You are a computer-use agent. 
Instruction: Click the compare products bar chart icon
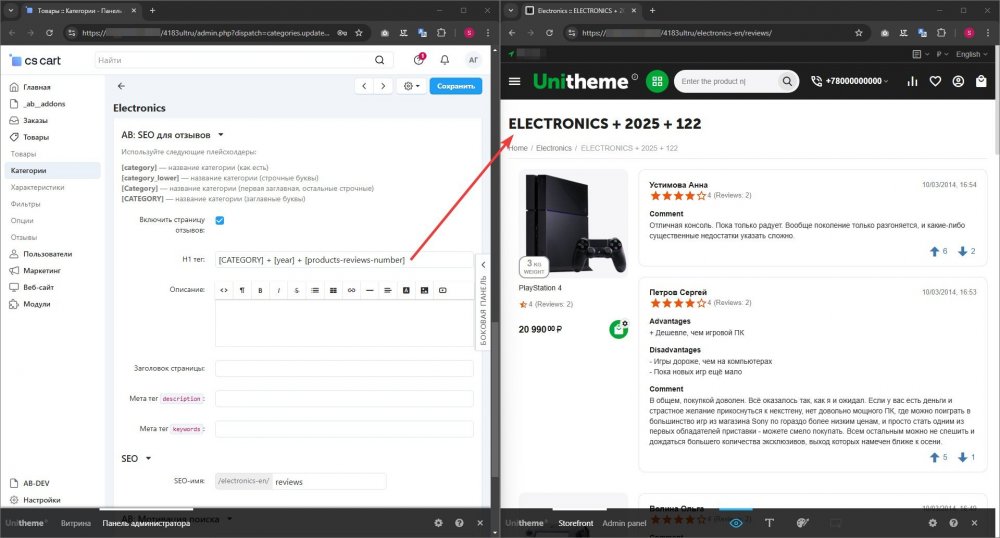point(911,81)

○ ○ ○ ○

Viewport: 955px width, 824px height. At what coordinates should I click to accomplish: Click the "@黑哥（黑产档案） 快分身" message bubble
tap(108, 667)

○ ○ ○ ○

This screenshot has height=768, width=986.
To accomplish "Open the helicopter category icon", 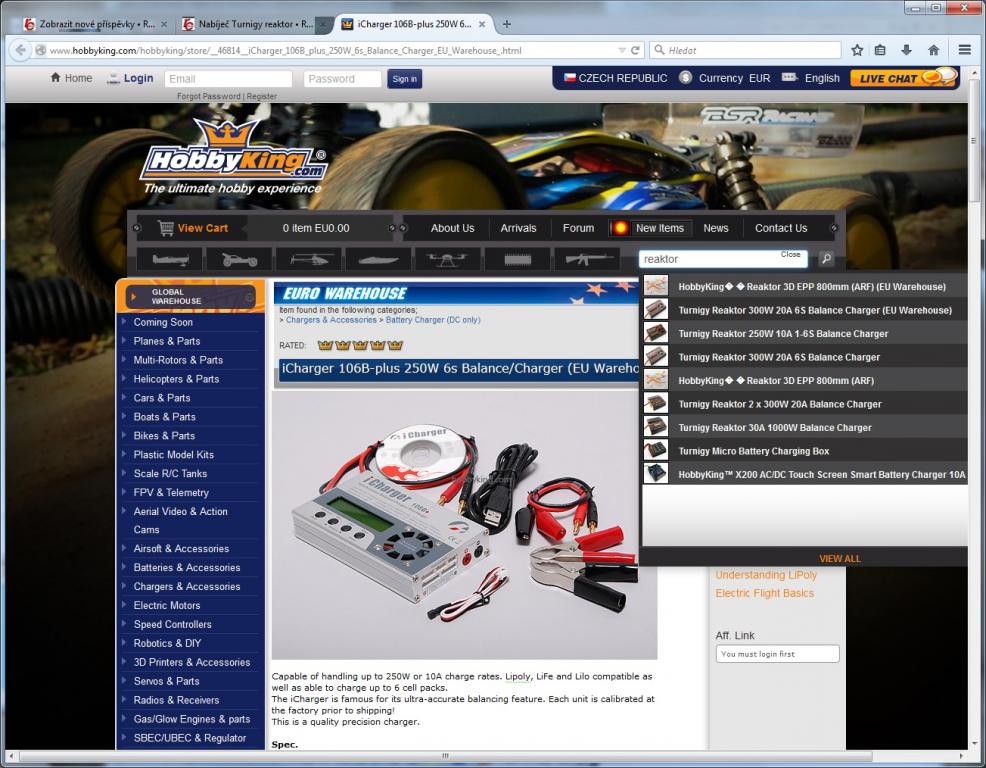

○ ○ ○ ○

◆ **TASK TO COMPLETE**
Print nothing but the lines above starting with the line that contains "This screenshot has height=768, width=986." and going on through the line that contains "the helicopter category". Leave out the pictures.

◆ **RESULT BELOW**
This screenshot has height=768, width=986.
To accomplish "Open the helicopter category icon", 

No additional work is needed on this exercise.